* Assigned task: Write out the full listing, matching it line for line.

* Stored data:
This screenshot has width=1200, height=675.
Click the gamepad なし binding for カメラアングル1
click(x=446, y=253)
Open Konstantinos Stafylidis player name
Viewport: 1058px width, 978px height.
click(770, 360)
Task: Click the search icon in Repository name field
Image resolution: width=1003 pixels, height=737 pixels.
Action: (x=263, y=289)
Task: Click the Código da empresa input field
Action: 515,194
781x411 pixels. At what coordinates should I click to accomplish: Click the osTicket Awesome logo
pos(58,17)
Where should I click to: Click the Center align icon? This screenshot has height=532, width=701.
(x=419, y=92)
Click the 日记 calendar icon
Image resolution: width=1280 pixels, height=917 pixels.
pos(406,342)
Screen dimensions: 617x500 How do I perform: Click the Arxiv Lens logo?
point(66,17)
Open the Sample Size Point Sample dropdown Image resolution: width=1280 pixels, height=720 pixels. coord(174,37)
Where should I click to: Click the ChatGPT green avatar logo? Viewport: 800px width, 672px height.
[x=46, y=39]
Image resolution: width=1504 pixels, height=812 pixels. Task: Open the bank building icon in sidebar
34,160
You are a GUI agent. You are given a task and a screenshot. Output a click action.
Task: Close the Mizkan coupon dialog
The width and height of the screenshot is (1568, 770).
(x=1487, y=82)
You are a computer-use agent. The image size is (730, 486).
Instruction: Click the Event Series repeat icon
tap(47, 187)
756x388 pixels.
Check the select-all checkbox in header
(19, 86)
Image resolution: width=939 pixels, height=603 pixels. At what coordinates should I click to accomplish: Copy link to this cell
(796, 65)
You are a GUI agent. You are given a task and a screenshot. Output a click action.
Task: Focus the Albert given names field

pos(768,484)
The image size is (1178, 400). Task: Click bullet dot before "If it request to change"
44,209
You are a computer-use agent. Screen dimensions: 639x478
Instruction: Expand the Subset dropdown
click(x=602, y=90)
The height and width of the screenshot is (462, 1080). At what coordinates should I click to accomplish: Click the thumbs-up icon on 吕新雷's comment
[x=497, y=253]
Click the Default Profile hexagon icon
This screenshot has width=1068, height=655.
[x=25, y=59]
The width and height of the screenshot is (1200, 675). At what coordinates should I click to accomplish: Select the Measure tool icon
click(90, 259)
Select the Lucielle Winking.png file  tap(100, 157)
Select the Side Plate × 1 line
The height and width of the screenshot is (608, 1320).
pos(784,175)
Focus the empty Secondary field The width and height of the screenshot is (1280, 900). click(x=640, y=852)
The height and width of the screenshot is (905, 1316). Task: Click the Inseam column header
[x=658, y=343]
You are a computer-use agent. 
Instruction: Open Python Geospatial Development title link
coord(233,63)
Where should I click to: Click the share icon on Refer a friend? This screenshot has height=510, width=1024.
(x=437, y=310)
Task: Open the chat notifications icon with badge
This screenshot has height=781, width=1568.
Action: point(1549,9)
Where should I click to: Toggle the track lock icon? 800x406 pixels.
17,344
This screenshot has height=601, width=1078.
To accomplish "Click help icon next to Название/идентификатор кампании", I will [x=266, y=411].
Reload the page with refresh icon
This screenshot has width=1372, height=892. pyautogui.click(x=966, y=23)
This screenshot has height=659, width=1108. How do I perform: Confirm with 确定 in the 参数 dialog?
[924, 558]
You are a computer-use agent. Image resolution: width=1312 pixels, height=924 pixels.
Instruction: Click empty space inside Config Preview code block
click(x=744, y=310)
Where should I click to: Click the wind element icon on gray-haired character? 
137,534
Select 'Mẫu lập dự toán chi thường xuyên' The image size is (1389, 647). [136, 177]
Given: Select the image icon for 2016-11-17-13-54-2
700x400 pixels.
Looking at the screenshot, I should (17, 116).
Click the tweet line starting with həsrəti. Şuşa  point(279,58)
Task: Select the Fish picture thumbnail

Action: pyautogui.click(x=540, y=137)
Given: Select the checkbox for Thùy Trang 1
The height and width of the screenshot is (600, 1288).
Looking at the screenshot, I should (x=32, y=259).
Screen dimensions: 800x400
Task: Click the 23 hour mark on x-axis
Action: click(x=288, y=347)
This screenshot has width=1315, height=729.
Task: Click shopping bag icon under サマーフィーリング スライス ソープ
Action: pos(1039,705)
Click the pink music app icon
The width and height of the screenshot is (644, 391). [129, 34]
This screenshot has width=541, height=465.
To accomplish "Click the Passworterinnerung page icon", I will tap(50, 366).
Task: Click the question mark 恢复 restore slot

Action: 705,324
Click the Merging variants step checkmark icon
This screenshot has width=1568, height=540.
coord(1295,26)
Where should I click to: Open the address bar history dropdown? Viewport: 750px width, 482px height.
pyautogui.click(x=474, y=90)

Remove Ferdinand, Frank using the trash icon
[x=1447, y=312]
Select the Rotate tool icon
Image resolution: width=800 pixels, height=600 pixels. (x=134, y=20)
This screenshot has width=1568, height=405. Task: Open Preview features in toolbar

* Exercise response:
This screenshot has width=1200, height=675.
Click the gamepad なし binding for カメラアングル1
click(x=446, y=253)
Open Konstantinos Stafylidis player name
Viewport: 1058px width, 978px height.
click(770, 360)
Task: Click the search icon in Repository name field
Image resolution: width=1003 pixels, height=737 pixels.
Action: (x=263, y=289)
Task: Click the Código da empresa input field
Action: 515,194
781x411 pixels. At what coordinates should I click to accomplish: Click the osTicket Awesome logo
pos(58,17)
Where should I click to: Click the Center align icon? This screenshot has height=532, width=701.
(x=419, y=92)
Click the 日记 calendar icon
Image resolution: width=1280 pixels, height=917 pixels.
pos(406,342)
Screen dimensions: 617x500 How do I perform: Click the Arxiv Lens logo?
point(66,17)
Open the Sample Size Point Sample dropdown Image resolution: width=1280 pixels, height=720 pixels. coord(174,37)
Where should I click to: Click the ChatGPT green avatar logo? Viewport: 800px width, 672px height.
[x=46, y=39]
Image resolution: width=1504 pixels, height=812 pixels. Task: Open the bank building icon in sidebar
34,160
You are a GUI agent. You are given a task and a screenshot. Output a click action.
Task: Close the Mizkan coupon dialog
The width and height of the screenshot is (1568, 770).
(x=1487, y=82)
You are a computer-use agent. The image size is (730, 486).
Instruction: Click the Event Series repeat icon
tap(47, 187)
756x388 pixels.
Check the select-all checkbox in header
(19, 86)
Image resolution: width=939 pixels, height=603 pixels. At what coordinates should I click to accomplish: Copy link to this cell
(796, 65)
You are a GUI agent. You are given a task and a screenshot. Output a click action.
Task: Focus the Albert given names field

pos(768,484)
The image size is (1178, 400). Task: Click bullet dot before "If it request to change"
44,209
You are a computer-use agent. Screen dimensions: 639x478
Instruction: Expand the Subset dropdown
click(x=602, y=90)
The height and width of the screenshot is (462, 1080). At what coordinates should I click to accomplish: Click the thumbs-up icon on 吕新雷's comment
[x=497, y=253]
Click the Default Profile hexagon icon
This screenshot has width=1068, height=655.
[x=25, y=59]
The width and height of the screenshot is (1200, 675). At what coordinates should I click to accomplish: Select the Measure tool icon
click(90, 259)
Select the Lucielle Winking.png file  tap(100, 157)
Select the Side Plate × 1 line
The height and width of the screenshot is (608, 1320).
pos(784,175)
Focus the empty Secondary field The width and height of the screenshot is (1280, 900). click(x=640, y=852)
The height and width of the screenshot is (905, 1316). Task: Click the Inseam column header
[x=658, y=343]
You are a computer-use agent. 
Instruction: Open Python Geospatial Development title link
coord(233,63)
Where should I click to: Click the share icon on Refer a friend? This screenshot has height=510, width=1024.
(x=437, y=310)
Task: Open the chat notifications icon with badge
This screenshot has height=781, width=1568.
Action: point(1549,9)
Where should I click to: Toggle the track lock icon? 800x406 pixels.
17,344
This screenshot has height=601, width=1078.
To accomplish "Click help icon next to Название/идентификатор кампании", I will [x=266, y=411].
Reload the page with refresh icon
This screenshot has width=1372, height=892. pyautogui.click(x=966, y=23)
This screenshot has height=659, width=1108. How do I perform: Confirm with 确定 in the 参数 dialog?
[924, 558]
You are a computer-use agent. Image resolution: width=1312 pixels, height=924 pixels.
Instruction: Click empty space inside Config Preview code block
click(x=744, y=310)
Where should I click to: Click the wind element icon on gray-haired character? 
137,534
Select 'Mẫu lập dự toán chi thường xuyên' The image size is (1389, 647). [136, 177]
Given: Select the image icon for 2016-11-17-13-54-2
700x400 pixels.
Looking at the screenshot, I should (17, 116).
Click the tweet line starting with həsrəti. Şuşa  point(279,58)
Task: Select the Fish picture thumbnail

Action: pyautogui.click(x=540, y=137)
Given: Select the checkbox for Thùy Trang 1
The height and width of the screenshot is (600, 1288).
Looking at the screenshot, I should (x=32, y=259).
Screen dimensions: 800x400
Task: Click the 23 hour mark on x-axis
Action: click(x=288, y=347)
This screenshot has width=1315, height=729.
Task: Click shopping bag icon under サマーフィーリング スライス ソープ
Action: pos(1039,705)
Click the pink music app icon
The width and height of the screenshot is (644, 391). [129, 34]
This screenshot has width=541, height=465.
To accomplish "Click the Passworterinnerung page icon", I will tap(50, 366).
Task: Click the question mark 恢复 restore slot

Action: 705,324
Click the Merging variants step checkmark icon
This screenshot has width=1568, height=540.
coord(1295,26)
Where should I click to: Open the address bar history dropdown? Viewport: 750px width, 482px height.
pyautogui.click(x=474, y=90)

Remove Ferdinand, Frank using the trash icon
[x=1447, y=312]
Select the Rotate tool icon
Image resolution: width=800 pixels, height=600 pixels. (x=134, y=20)
This screenshot has width=1568, height=405. Task: Open Preview features in toolbar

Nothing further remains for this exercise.